**Task:**
In the entries below, copy only the lines from the one that contains "MariyaTyufekchieva (304, 443)" through the last line, exactly, and omit any pictures.

Pixel coordinate grounding data:
=-=-=-=-=

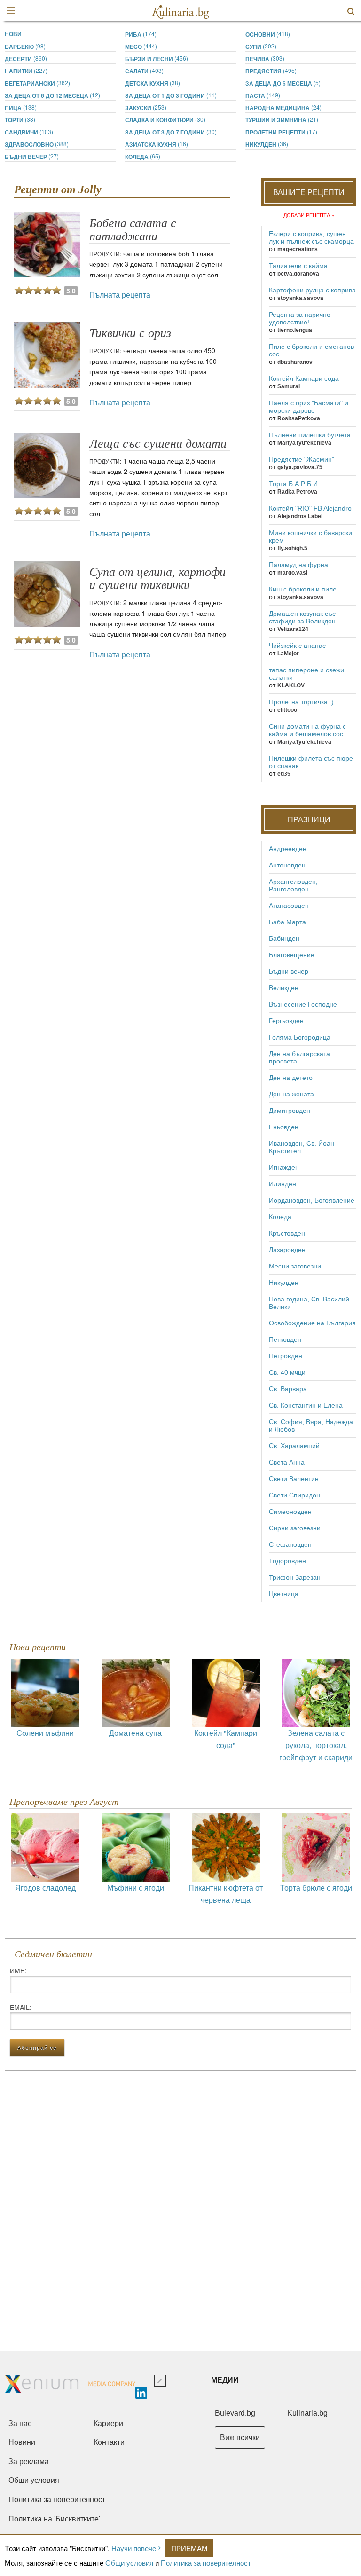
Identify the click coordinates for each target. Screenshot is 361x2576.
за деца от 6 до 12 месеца (52, 95)
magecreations (297, 249)
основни (267, 34)
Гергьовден (286, 1020)
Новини (21, 2442)
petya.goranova (298, 273)
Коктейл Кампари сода (304, 378)
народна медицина (283, 107)
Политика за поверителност (206, 2563)
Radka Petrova (297, 491)
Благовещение (291, 955)
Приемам (189, 2548)
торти (20, 119)
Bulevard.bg (235, 2413)
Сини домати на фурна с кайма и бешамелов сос (307, 730)
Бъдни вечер (32, 156)
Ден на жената (291, 1094)
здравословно (37, 144)
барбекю (25, 46)
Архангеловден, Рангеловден (293, 885)
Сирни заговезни (295, 1528)
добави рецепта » (308, 215)
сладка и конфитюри (165, 119)
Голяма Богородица (299, 1037)
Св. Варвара (288, 1389)
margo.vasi (292, 572)
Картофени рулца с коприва (312, 290)
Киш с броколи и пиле (303, 589)
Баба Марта (287, 922)
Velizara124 (292, 629)
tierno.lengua (294, 330)
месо (141, 46)
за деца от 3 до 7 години (171, 131)
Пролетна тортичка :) (301, 702)
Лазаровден (287, 1249)
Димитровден (289, 1110)
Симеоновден (290, 1511)
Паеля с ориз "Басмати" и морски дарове (308, 406)
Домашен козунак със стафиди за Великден (302, 617)
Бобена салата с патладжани (132, 229)
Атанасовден (289, 905)
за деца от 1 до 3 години (171, 95)
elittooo (287, 710)
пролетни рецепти (281, 131)
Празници (309, 819)
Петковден (285, 1339)
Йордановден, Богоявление (311, 1200)
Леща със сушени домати (158, 443)
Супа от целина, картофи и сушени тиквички (157, 578)
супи (260, 46)
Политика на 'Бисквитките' (54, 2519)
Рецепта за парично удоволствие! (299, 318)
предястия (271, 70)
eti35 (283, 774)
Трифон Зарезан (295, 1577)
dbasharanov (295, 362)
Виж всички (240, 2438)
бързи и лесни (156, 58)
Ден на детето (291, 1077)
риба (141, 34)
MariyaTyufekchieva (304, 443)
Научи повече (133, 2548)
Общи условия (129, 2563)
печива (264, 58)
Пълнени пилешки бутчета (310, 435)
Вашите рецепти (309, 192)
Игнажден (284, 1167)
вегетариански (37, 83)
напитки (26, 70)
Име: (18, 1970)
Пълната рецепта (119, 294)
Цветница (283, 1594)
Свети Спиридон (294, 1495)
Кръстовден (287, 1233)
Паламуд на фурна (298, 564)
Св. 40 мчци (287, 1372)
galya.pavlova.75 (299, 467)
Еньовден (283, 1127)
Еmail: (20, 2007)
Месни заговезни (295, 1266)
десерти (26, 58)
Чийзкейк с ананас (297, 645)
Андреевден (287, 848)
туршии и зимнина (281, 119)
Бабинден (284, 938)
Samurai (288, 386)
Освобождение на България (312, 1323)
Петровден (285, 1356)
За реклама (28, 2462)
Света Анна (287, 1462)
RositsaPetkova (298, 418)
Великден (283, 988)
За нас (19, 2423)
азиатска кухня (156, 144)
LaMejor (288, 653)
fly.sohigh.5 (292, 548)
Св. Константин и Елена (306, 1405)
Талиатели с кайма (298, 265)
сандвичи (29, 131)
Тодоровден (287, 1561)
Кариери (108, 2423)
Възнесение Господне (303, 1004)
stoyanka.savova (300, 298)
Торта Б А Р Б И (293, 484)
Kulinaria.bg (307, 2413)
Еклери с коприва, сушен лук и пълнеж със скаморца (311, 237)
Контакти (109, 2442)
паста (262, 95)
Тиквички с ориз (130, 333)
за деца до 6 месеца (283, 83)
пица (21, 107)
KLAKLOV (291, 685)
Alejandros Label (299, 516)
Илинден (282, 1184)
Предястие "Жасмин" (301, 459)
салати (144, 70)
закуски (145, 107)
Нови (13, 34)
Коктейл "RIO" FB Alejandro (310, 508)
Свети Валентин (294, 1478)
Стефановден (290, 1544)
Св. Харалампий (294, 1445)
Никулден (266, 144)
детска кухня (152, 83)
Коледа (142, 156)
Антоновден (287, 865)
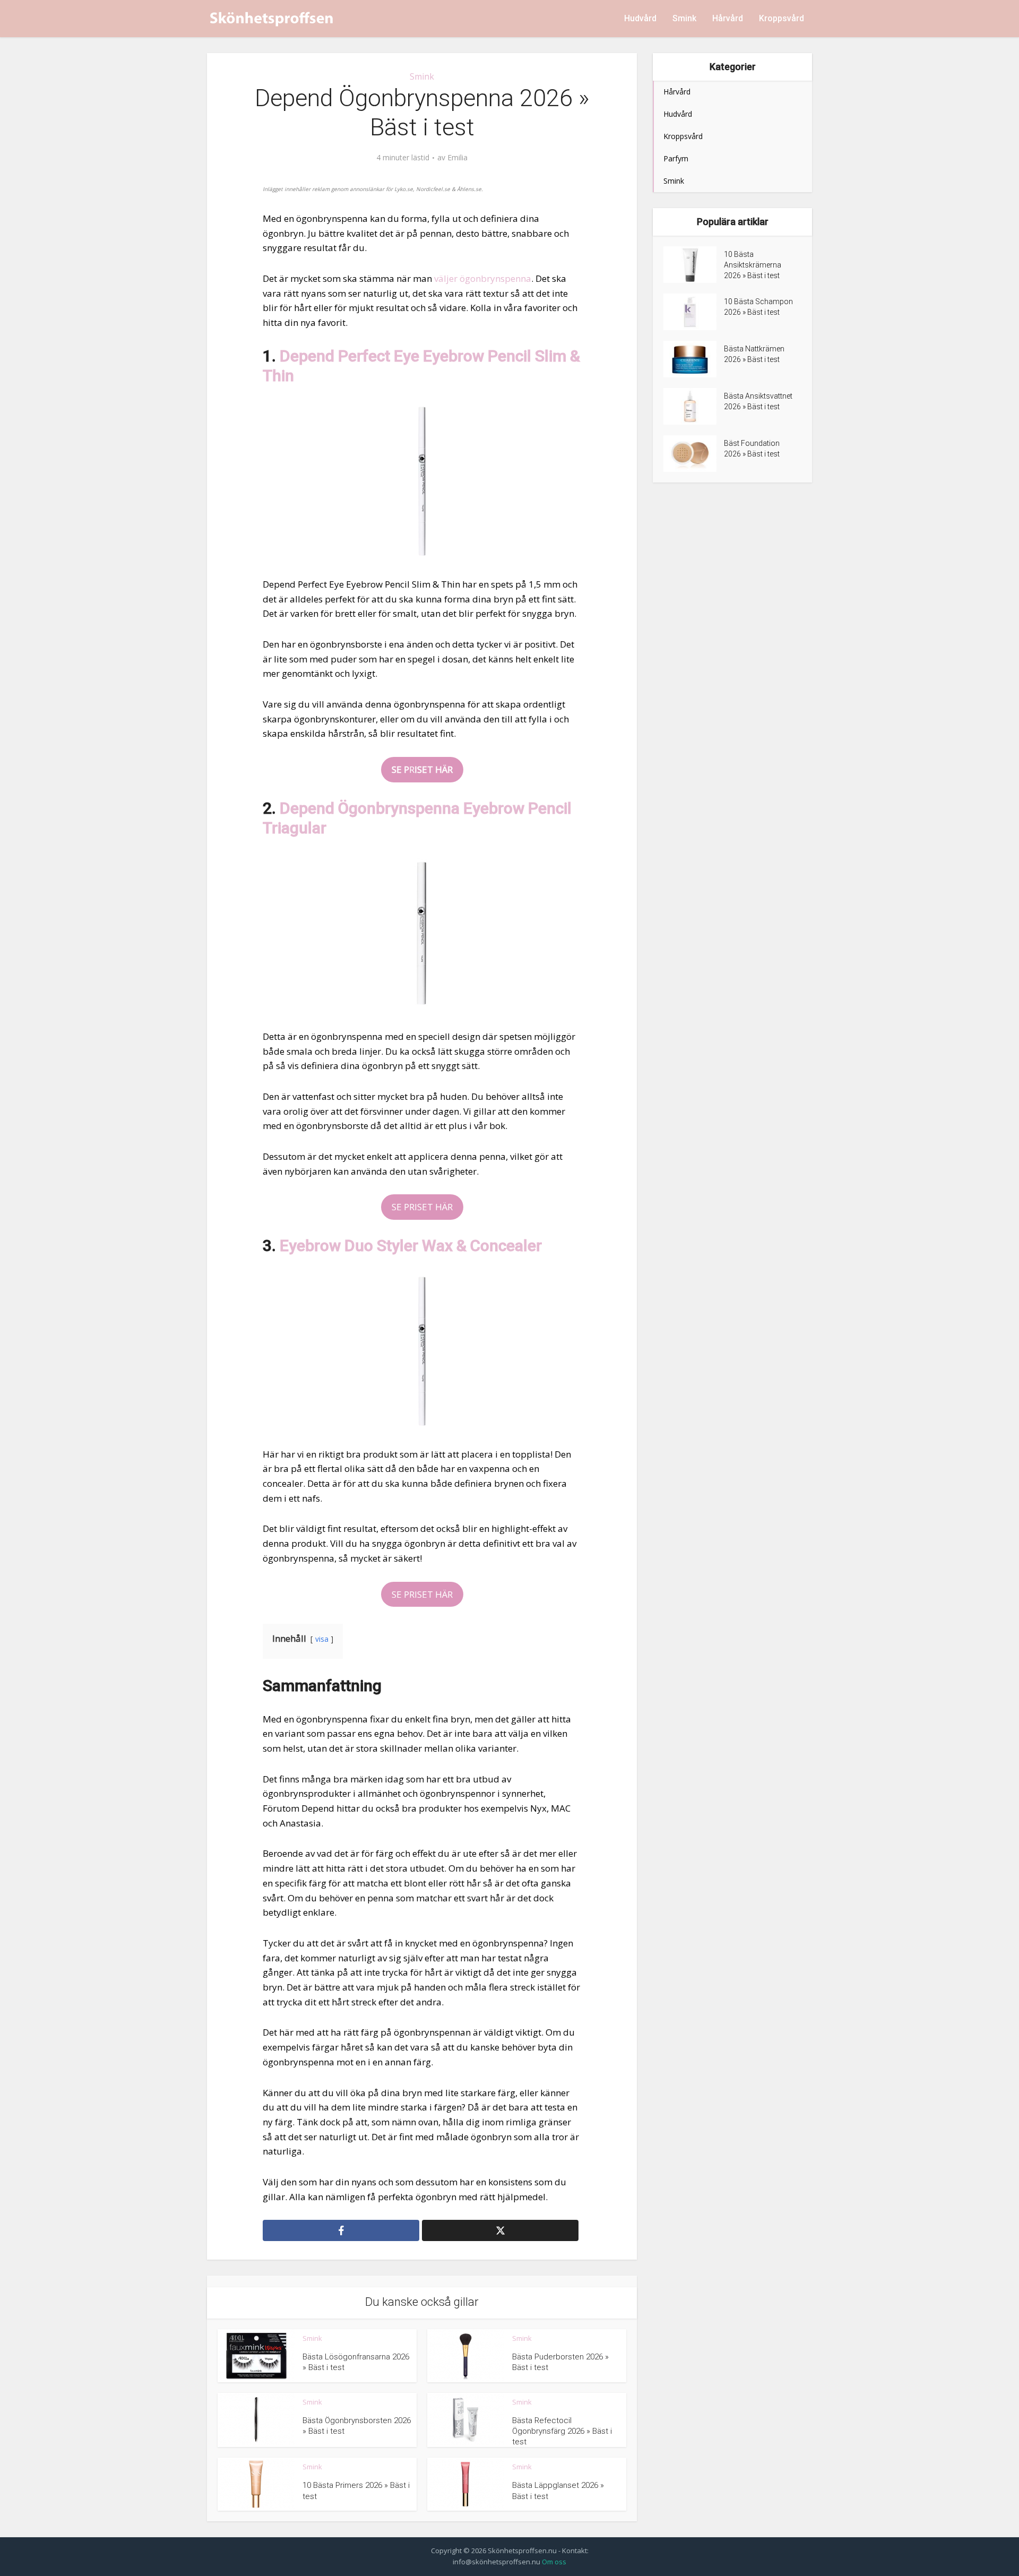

=-=-=-=-=

**Output:**
MariyaTyufekchieva (304, 443)
Научи повече (133, 2548)
Общи условия (129, 2563)
печива (264, 58)
Пълнени пилешки бутчета (310, 435)
Вашите рецепти (309, 192)
Игнажден (284, 1167)
вегетариански (37, 83)
напитки (26, 70)
Име: (18, 1970)
Пълната рецепта (119, 294)
Цветница (283, 1594)
Свети Спиридон (294, 1495)
Кръстовден (287, 1233)
Паламуд на фурна (298, 564)
Св. 40 мчци (287, 1372)
galya.pavlova.75 (299, 467)
Еньовден (283, 1127)
Еmail: (20, 2007)
Месни заговезни (295, 1266)
десерти (26, 58)
Чийзкейк с ананас (297, 645)
Андреевден (287, 848)
туршии и зимнина (281, 119)
Бабинден (284, 938)
Samurai (288, 386)
Освобождение на България (312, 1323)
Петровден (285, 1356)
За реклама (28, 2462)
Света Анна (287, 1462)
RositsaPetkova (298, 418)
Великден (283, 988)
За нас (19, 2423)
азиатска кухня (156, 144)
LaMejor (288, 653)
fly.sohigh.5 (292, 548)
Св. Константин и Елена (306, 1405)
Талиатели с кайма (298, 265)
сандвичи (29, 131)
Тодоровден (287, 1561)
Кариери (108, 2423)
Възнесение Господне (303, 1004)
stoyanka.savova (300, 298)
Торта Б А Р Б И (293, 484)
Kulinaria.bg (307, 2413)
Еклери с коприва, сушен лук и пълнеж със скаморца (311, 237)
Контакти (109, 2442)
паста (262, 95)
Тиквички с ориз (130, 333)
за деца до 6 месеца (283, 83)
пица (21, 107)
KLAKLOV (291, 685)
Alejandros Label (299, 516)
Илинден (282, 1184)
Предястие "Жасмин" (301, 459)
салати (144, 70)
закуски (145, 107)
Нови (13, 34)
Коктейл "RIO" FB Alejandro (310, 508)
Свети Валентин (294, 1478)
Стефановден (290, 1544)
Св. Харалампий (294, 1445)
Никулден (266, 144)
детска кухня (152, 83)
Коледа (142, 156)
Антоновден (287, 865)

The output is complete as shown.